The time has come for me to put my foot down and start writing again. I had so much free time when I was working as a Flight Attendant. I was able to write more because I was scheduled 12 to 15 days off a month which allowed me to put my fingers to the keyboard and create a multitude of comical antidotes and amusing stories. Those days are gone and I am back to being like the rest of the population - I work 5 days a week and can barely move on my two days off. It is SO unfair.
I need to set myself on a tighter schedule and stick to it. I need to exercise (my cholesterol is 241 which is high), I need to write, study Spanish, and read as much as possible. There is truly not enough time to do everything and I have started worrying about getting older, dying, and not being able to complete all the things I want to do in my life.
Yes - I know that I am only 38 but still...that is kinda old. I am not 30 anymore, or even 35, and I am two years away from 40. When 40 comes I have to have something to show for it? I can't be just another 40 year old that has nothing and lives paycheck to paycheck. I only have two years and I am sure that is not going to change in only 24 short months.

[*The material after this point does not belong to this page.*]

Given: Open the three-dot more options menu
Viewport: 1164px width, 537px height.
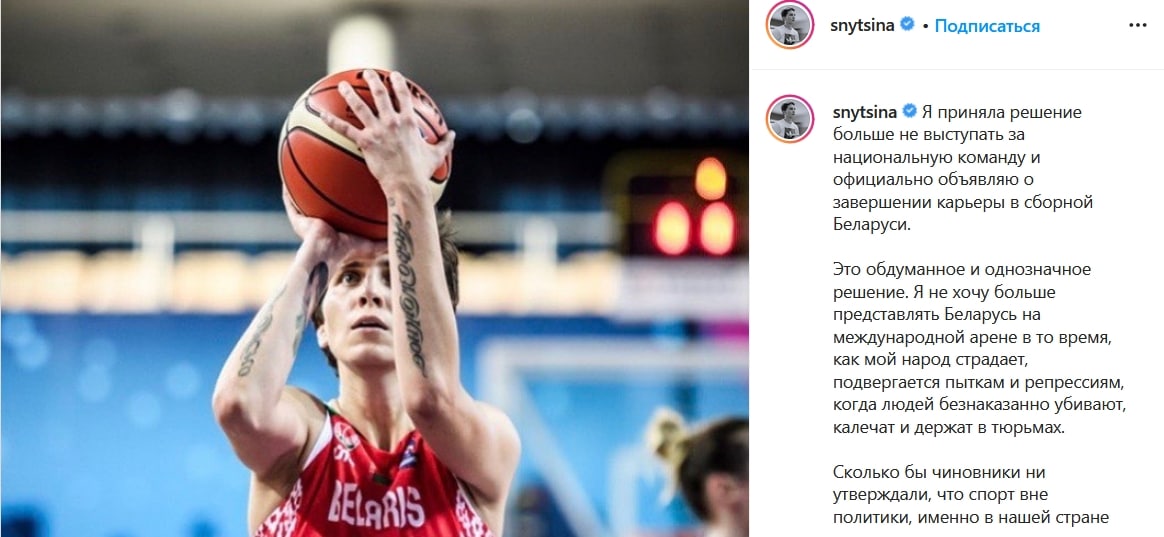Looking at the screenshot, I should click(1137, 25).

The first thing I am going to do is promise to write something in my journal EVERY DAY. Yes. I have probably said this about 5 times but I am sticking to it. Just pure raw words on paper. No worries about punctuation, sentence structure, or even if I make sense - which most of the time I don't - and get my thoughts out so that I can start processing them and getting my book of essays written. I don't even know if I will ever get that memoir written because every time I sit down to write I don't want to think about my childhood. Am I weak? Am I a pussy? I don't know but I just don't want to face it right now.